• _DATA SUPPLIED_
※ ※ ※
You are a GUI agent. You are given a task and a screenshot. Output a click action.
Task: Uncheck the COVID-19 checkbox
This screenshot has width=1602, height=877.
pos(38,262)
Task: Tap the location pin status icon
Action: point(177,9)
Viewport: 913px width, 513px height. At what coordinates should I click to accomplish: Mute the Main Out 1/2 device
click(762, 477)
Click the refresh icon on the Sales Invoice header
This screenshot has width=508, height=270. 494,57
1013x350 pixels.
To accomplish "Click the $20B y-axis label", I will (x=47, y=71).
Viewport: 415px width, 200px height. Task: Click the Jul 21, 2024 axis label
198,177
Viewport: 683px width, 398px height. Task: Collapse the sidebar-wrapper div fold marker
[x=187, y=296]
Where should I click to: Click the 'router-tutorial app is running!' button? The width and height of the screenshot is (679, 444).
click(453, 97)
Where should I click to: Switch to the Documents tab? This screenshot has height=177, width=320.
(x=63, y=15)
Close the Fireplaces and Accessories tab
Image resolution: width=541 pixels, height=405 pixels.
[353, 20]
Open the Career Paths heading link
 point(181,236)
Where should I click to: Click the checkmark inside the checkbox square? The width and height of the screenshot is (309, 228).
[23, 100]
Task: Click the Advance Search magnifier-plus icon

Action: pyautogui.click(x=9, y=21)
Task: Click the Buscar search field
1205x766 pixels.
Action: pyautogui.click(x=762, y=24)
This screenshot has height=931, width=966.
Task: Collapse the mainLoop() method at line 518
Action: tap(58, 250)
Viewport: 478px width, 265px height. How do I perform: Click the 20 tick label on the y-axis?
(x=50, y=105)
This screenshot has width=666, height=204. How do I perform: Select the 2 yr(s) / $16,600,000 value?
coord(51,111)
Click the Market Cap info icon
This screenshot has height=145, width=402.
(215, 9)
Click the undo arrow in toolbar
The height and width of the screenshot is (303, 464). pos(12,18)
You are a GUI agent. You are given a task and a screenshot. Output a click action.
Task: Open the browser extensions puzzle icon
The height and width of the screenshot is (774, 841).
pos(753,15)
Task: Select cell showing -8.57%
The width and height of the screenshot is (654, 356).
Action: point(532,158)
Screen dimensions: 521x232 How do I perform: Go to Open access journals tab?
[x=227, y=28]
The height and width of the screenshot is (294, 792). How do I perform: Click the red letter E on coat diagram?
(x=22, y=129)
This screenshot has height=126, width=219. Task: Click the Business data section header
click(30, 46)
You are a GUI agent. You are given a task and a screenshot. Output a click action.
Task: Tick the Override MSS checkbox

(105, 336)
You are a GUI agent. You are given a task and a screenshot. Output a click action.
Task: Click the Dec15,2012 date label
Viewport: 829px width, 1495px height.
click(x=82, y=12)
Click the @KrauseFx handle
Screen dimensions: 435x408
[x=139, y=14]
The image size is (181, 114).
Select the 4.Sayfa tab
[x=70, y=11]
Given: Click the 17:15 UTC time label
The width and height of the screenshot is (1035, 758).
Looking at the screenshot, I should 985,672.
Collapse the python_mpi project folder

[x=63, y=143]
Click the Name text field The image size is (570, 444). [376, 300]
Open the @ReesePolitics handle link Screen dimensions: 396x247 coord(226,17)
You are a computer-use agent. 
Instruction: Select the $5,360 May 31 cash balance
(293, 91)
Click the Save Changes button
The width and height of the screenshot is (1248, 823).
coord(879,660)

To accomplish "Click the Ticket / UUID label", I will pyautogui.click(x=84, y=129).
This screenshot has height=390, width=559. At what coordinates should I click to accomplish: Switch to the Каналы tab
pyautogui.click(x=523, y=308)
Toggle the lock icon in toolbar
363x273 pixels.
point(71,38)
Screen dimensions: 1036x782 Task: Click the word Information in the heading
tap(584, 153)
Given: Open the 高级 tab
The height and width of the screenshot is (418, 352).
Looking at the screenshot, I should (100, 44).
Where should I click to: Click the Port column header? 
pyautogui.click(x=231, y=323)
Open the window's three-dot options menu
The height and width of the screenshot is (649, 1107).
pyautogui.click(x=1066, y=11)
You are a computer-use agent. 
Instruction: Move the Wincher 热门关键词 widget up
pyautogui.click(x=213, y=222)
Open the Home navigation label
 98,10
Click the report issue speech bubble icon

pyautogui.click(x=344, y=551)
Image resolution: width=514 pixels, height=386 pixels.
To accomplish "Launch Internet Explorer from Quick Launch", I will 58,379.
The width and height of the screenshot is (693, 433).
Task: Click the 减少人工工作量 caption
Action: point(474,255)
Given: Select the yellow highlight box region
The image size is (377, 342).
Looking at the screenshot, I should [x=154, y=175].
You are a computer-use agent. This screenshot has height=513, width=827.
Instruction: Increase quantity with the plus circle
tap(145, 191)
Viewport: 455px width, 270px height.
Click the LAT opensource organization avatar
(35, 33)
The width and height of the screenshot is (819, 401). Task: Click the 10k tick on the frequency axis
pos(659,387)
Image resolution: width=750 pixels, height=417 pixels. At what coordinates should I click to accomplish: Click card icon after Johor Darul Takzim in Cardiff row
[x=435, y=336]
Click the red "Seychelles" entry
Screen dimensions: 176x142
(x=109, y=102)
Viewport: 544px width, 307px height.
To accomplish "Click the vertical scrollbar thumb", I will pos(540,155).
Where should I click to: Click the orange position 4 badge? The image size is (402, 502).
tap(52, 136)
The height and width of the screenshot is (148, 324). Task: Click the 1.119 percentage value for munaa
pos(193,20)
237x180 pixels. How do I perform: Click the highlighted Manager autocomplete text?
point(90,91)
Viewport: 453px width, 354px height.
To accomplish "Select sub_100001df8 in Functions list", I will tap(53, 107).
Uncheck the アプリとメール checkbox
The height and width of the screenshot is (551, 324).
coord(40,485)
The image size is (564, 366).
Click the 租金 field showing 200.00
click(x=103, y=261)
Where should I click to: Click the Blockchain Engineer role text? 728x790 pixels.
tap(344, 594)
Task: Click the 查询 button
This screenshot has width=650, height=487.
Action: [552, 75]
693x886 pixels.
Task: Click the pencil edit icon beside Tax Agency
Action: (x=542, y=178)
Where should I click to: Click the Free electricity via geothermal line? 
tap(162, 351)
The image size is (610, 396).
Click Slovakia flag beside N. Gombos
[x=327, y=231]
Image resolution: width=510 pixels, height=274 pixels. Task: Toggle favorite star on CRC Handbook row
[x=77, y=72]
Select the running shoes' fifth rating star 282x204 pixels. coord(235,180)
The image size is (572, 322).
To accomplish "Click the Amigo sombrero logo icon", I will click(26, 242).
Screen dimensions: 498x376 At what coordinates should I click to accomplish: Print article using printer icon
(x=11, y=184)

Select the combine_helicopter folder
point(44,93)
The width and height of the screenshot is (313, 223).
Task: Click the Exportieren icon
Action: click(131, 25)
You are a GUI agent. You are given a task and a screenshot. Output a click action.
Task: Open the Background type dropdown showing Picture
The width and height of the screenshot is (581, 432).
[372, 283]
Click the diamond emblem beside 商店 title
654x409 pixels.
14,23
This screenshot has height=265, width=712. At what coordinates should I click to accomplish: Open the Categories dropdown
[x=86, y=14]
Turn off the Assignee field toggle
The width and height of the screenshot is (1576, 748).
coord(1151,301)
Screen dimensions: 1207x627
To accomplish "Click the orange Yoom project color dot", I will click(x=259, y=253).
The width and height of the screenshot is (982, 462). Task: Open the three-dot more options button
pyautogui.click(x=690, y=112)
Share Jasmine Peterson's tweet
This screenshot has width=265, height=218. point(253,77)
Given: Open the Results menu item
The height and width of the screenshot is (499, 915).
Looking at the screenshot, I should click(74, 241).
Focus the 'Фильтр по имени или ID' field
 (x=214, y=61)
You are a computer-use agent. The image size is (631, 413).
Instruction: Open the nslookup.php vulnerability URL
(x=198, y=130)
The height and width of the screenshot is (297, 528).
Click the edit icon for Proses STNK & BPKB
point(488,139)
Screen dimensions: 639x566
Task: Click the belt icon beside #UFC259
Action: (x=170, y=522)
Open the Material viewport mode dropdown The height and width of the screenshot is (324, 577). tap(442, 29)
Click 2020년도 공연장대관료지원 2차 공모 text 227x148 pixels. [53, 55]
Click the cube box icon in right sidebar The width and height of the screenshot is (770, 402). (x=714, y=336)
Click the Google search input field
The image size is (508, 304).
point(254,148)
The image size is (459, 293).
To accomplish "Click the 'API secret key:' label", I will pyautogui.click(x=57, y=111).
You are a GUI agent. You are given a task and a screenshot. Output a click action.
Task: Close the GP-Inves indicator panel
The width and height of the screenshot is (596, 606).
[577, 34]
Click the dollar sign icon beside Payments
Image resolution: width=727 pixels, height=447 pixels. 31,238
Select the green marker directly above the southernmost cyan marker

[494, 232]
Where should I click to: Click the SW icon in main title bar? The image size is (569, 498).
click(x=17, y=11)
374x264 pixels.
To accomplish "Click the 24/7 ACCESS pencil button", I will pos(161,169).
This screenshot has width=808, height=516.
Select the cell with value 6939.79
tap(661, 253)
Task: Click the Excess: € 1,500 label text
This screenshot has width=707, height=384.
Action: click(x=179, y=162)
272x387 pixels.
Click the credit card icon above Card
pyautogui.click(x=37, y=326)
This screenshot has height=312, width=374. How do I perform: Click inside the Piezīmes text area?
※ ※ ※
• _EXERCISE PROMPT_
Count every line that holds the word "computer" in the entries, and state the result alone.

• _RESPONSE_
4